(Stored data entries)
--- START ---

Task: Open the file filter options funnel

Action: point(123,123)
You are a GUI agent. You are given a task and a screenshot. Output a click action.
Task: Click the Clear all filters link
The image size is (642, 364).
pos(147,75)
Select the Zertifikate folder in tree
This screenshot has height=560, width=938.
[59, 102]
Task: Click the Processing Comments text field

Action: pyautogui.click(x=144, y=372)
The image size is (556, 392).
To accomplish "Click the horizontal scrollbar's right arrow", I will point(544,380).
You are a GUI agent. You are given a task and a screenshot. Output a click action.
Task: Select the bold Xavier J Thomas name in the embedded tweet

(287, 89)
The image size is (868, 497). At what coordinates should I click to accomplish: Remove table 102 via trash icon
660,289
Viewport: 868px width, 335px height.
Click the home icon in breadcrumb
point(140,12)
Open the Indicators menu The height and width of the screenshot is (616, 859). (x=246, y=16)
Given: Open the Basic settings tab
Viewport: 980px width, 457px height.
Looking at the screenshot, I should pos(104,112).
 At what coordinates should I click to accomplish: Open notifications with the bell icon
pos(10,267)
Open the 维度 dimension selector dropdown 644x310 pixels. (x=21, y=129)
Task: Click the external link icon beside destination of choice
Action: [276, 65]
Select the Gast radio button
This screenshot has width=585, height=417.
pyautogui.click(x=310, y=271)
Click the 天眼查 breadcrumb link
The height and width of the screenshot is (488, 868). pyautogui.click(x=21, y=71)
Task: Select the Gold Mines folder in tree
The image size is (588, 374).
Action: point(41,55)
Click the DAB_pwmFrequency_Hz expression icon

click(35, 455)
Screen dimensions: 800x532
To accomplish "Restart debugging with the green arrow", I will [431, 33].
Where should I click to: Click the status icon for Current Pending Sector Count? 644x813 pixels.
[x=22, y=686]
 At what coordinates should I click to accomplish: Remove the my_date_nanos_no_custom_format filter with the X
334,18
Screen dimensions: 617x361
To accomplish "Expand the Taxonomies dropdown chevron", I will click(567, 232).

--- END ---

→ **What needs to be done**: Copy out each line of the records where the word "tree" appears.

→ **Result for this task**:
Select the Zertifikate folder in tree
Task: Select the Gold Mines folder in tree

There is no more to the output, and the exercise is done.